And then outta the blue one day while I just brought in the lamb bar for the bottle babies he was penned with, he came over and mouthed the nipple. So I grabbed him, opened his mouth and put him on the nipple. It took 5 tries but then all of a sudden like a light coming on, he started to suck! Over the next couple of feedings I had to show him the nipple but he took right too it and within 2 days acted as if he were a bottle baby all along. But he too was stunted. Small and very course. He looked terrible. But over the next month of twice a day feedings (We feed twice a day and let the kids eat till they stop) he started to grow and slick out and by the time he was 3 months old he looked like a goat  Good enough that he ended up going with his brother and another boy to Fresno California as pack goats. Granted, he may never have the size needed but the buyer wanted him, so away he went.
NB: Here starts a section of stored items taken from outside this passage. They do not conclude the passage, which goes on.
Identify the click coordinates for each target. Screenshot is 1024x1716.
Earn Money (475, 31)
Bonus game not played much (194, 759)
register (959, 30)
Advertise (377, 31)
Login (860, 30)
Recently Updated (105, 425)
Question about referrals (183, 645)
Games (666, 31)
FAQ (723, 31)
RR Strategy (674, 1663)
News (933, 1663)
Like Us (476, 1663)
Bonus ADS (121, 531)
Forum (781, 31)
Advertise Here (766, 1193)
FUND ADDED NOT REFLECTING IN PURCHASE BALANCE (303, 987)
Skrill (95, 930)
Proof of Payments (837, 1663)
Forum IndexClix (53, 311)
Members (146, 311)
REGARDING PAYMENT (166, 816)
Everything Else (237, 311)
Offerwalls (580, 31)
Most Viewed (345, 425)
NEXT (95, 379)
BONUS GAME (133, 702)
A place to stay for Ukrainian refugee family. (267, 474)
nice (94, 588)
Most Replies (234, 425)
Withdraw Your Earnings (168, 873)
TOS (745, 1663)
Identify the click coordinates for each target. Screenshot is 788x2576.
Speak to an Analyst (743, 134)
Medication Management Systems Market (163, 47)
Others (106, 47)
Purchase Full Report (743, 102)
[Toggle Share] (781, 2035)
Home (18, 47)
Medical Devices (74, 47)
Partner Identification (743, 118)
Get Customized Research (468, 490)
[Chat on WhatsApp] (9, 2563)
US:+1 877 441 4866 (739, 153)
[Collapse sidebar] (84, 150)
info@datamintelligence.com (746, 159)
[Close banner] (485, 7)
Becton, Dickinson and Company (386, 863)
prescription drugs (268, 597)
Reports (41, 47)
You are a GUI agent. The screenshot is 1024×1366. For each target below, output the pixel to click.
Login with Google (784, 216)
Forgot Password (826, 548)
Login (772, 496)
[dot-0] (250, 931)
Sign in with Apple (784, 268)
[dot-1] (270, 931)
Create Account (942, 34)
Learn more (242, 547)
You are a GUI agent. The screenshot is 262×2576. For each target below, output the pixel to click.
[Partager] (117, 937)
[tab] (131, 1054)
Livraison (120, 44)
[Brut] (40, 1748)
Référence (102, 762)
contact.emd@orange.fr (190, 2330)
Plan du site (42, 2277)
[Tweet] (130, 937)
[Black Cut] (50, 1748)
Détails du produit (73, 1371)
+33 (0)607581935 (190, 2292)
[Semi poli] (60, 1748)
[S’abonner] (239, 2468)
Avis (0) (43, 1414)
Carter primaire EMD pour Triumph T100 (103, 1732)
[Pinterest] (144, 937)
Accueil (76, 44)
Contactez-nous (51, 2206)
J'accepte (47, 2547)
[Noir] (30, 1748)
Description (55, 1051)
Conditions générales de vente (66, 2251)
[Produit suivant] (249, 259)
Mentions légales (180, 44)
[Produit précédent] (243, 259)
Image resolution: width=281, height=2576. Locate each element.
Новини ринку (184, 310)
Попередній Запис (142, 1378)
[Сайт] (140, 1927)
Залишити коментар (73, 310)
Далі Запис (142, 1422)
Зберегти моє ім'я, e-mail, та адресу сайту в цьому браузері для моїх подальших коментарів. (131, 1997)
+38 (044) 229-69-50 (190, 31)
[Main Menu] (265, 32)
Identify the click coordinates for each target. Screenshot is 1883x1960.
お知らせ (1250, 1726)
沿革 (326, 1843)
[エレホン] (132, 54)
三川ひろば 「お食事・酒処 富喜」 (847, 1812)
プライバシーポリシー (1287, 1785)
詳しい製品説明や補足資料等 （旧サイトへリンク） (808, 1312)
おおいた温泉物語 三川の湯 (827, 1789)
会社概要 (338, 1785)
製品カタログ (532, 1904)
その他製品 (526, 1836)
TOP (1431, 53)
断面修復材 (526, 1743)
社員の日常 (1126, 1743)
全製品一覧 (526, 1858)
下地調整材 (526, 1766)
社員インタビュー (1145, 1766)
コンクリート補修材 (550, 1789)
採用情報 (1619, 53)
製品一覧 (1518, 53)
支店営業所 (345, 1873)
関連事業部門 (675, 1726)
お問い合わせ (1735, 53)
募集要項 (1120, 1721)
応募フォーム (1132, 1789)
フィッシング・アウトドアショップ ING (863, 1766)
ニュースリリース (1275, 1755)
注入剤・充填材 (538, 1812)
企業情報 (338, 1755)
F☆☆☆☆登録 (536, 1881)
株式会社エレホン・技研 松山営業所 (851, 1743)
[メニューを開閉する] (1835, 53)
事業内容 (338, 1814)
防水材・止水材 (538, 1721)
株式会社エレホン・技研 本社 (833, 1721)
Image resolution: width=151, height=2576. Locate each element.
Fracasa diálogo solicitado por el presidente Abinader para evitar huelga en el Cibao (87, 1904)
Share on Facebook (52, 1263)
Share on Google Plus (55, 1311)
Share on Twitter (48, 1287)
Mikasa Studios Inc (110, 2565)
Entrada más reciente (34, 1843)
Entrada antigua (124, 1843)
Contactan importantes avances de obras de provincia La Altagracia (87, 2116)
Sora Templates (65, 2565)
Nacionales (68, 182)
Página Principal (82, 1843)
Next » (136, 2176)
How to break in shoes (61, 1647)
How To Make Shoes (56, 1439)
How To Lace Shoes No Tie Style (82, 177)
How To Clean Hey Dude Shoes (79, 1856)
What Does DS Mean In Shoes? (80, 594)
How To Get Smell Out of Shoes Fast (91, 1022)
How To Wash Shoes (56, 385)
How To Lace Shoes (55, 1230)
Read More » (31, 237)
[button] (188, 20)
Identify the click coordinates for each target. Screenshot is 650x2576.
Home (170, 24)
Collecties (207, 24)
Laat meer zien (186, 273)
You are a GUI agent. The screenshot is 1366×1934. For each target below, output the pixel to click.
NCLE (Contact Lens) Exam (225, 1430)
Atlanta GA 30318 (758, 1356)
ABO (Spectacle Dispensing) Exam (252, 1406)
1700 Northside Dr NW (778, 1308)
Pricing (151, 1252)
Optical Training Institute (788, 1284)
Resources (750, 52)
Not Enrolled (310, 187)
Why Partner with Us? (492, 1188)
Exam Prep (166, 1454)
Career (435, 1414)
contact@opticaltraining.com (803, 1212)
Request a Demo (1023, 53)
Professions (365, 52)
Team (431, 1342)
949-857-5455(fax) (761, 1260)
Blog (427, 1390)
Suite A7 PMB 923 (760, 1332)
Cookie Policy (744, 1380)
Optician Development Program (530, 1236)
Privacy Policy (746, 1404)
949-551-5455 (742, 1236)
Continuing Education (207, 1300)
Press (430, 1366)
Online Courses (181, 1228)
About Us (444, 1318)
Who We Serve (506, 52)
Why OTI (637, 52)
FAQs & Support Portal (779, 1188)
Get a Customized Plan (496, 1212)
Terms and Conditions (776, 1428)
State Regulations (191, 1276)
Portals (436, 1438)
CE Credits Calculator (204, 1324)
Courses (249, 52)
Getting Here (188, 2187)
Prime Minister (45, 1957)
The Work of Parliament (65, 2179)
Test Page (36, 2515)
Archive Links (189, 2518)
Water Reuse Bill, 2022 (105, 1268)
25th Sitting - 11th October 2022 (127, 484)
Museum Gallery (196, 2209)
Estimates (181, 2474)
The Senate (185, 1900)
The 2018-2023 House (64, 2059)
The moral of the story is, if possible, pure good feed to em while you can. It really makes a big difference in terms of catching them up to normal growth.


----------



## ksalvagno (Oct 6, 2009)

If whole cow's milk is what you can get, that is fine to use. I have used it and my kids grew just fine.


----------



## goathiker (Apr 14, 2011)

Don't despair or second guess... This big boy was raised on cows milk.


So was this one...


And all of these...


----------



## happybleats (Sep 12, 2010)

Stick with whole cows milk...its what they are used to..been doing well on . I have always used it when my goats were dry and the kids do just fine..Keep the steady pace you are on...no need to mess with whats working..
there are many ideas of whats best...none are wrong...each suites their own needs..you are doing well with your girls..


----------



## enchantedgoats (Jun 2, 2013)

dried people milk is skim milk so not good for kids they need the fat.


----------



## montanadolphin (Jun 18, 2013)

Yep, I gotcha Cathy. I didn't _want_ to switch them to powdered (the kind human's drink, not replacer) because I was told by _many_ to put them on whole cow's milk, and they are gaining weight. I just had to ask because hubby brought it up...and I honestly didn't know the answer and wasn't going to lie and say "No, hun, they can't have powdered" until I knew for sure.

I'll take pics of them today to give ya an update. Both Caramel and Butterscotch have horns showing!


----------



## montanadolphin (Jun 18, 2013)

K, just got back inside from feeding them their first bottles of the day. Took some pics. My little snuggle bugs!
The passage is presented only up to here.